Multi-Touch Interaction for Robot Command and Control

Abstract

In emergency response, gathering intelligence is still largely a manual process despite advances in mobile computing and multi-touch interaction. The labor-intensive nature of this process means that the information digested by personnel going into the field is typically an operational period old. In a day where satellite photography and mobile connectivity is becoming ubiquitous in our digital lives, it is alarming to find this is the state of the practice for most disciplines of emergency response. Recent advances in robotics, mobile communication, and multi-touch tabletop displays are bridging this technological gap and providing enhanced network centric operation and increased mission effectiveness. Our work focuses on closing the gap between the personnel in the field and the command hierarchy supporting those teams. Our research in human-computer interaction leverages these technologies for robot control through a collaborative tabletop multi-touch display.

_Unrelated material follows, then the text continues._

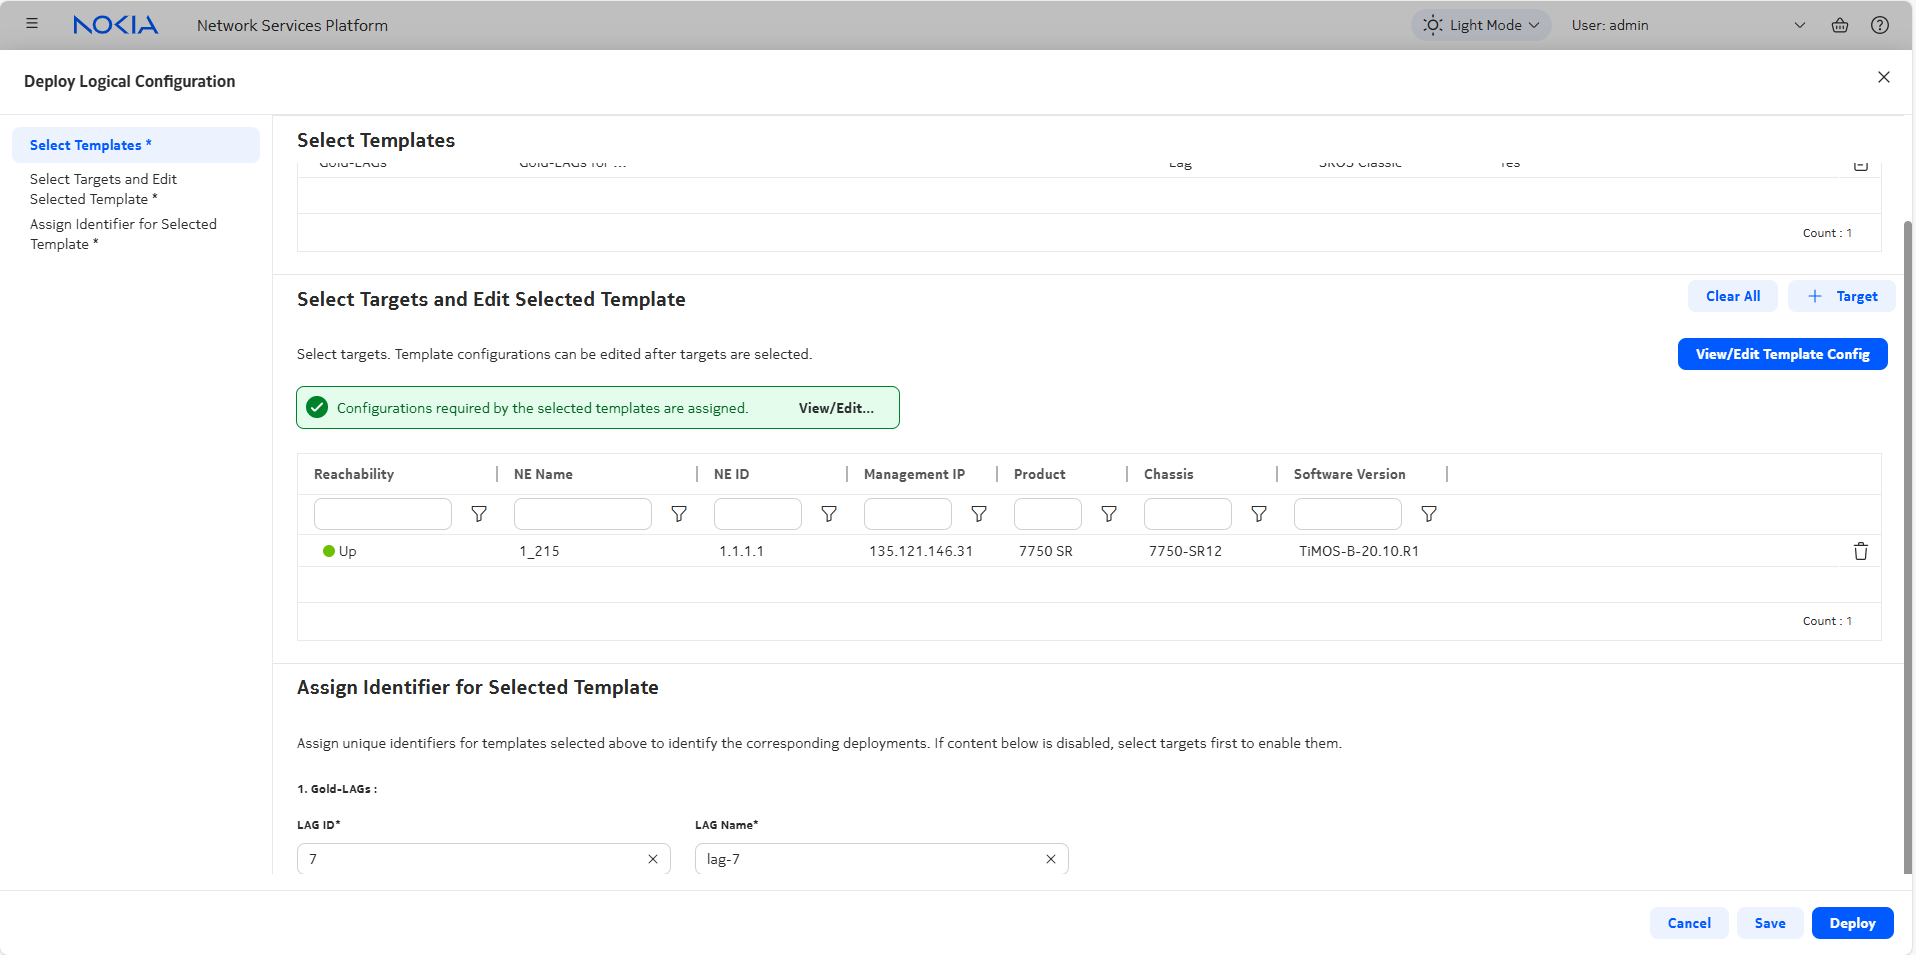Go to Select Templates step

A single-robot operator control unit and a multi-robot command and control interface has been created. Users command individual or multiple robots through a gesture set designed to maximize ease of learning. Users can pan and zoom on any area, and the interface can integrate video feeds from individual robots so the users can see things from the robot's perspective. Manual robot control is achieved by using the DREAM (Dynamically Resizing Ergonomic and Multi-touch) Controller. The controller is painted on the screen beneath the user's hands, changing its size and orientation according to our newly designed algorithm for fast hand detection, finger registration, and handedness registration. In addition to robot control, the DREAM Controller and hand detection algorithms have a wide number of applications in general human-computer interaction such as keyboard emulation and multi-touch user interface design.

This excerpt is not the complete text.